Gracias al Aikido y a mis ángeles de la guarda… el reloj de seguridad, solo la hora
Hace unos días celebraba las cosas buenas de ser español: que la sanidad —pública y privada— me trata como si fuera el nieto perdido de un consejero, y que la ayuda a la dependencia funciona con sorprendente eficacia. Pero, como en la luna, también hay cara oculta. Y a veces te la encuentras de frente, sin telescopio ni aviso previo.
Ayer, sin ir más lejos, me dirigía con mi silla de ruedas al hospital de San Juan de Dios. Había decidido ir por mi cuenta porque el día anterior, en mi primera sesión, el conductor de la ambulancia me llamó tras una hora de espera para pedirme que me acercara a la parada de taxis. Según él, estaba “muy cerca”. Tras intercambiar ubicaciones que no coincidían ni con Google Maps, confesó que se encontraba en la plaza de San Francisco… de Tarazona. A 88 kilómetros de mi casa. Primer día, vale, se lo perdoné.
Así que me lancé con mi silla eléctrica. Treinta minutos y al hospital. Hubieran sido menos si las obras eternas de la empresa MNL incluyeran en su catálogo la palabra “accesibilidad”. Colocan planchas metálicas de tres centímetros, pasarelas onduladas y vallas que parecen diseñadas por un enemigo personal. Pero ayer, para evitar los contratiempos del Mariano, tomé la otra acera: una vía municipal perimetral al Parque Grande que, para quienes vamos sobre ruedas, es una especie de pista americana.

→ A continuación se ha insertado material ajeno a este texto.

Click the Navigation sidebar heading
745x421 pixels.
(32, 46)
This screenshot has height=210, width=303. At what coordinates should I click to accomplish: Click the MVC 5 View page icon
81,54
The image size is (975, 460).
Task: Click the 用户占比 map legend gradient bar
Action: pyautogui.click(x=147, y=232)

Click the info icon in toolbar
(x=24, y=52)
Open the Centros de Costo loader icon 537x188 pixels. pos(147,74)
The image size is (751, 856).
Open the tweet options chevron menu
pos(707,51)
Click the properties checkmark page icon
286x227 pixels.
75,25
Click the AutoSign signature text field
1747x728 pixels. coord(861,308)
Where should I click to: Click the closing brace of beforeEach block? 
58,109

En mi osadía olvidé que aquello era cuesta arriba. En uno de los bordillos, con inclinación digna de los Alpes, mi centro de gravedad —ya elevado por el cojín— decidió emanciparse. Resultado: vuelta de campana completa. En ese instante recordé que llevaba un catéter recién puesto y una fístula inmadura que debía proteger como si fuera el Santo Grial. También me vino a la mente mi “sensei” de Aikido, Santos Nalda, enseñándome a rodar en el tatami. La caída no fue tan elegante: quedé como un sapo panza arriba. Pero entero.

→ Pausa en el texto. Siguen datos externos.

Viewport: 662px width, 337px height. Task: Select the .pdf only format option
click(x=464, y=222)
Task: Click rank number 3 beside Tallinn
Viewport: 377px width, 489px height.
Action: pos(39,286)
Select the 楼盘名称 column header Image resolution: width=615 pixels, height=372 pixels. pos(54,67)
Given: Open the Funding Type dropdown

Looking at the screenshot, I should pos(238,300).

Varios coches frenaron y sus ocupantes corrieron a ayudarme, con cara de susto y mucha amabilidad. Me levantaron, comprobaron daños (cero) y me ofrecieron acompañarme. Ya estaba cerca, así que seguí hasta mis enfermeras, que revolotearon a mi alrededor como un enjambre de ángeles.
El único que no se enteró fue mi reloj de seguridad privada, ese que el banco me endosó por 30 euros al mes, ¡de oferta!. Ni “pamplona” dijo. Y en la caída anterior llamaron a un cuidador antiguo, pero a mí ni se molestaron. En fin: huele a timo.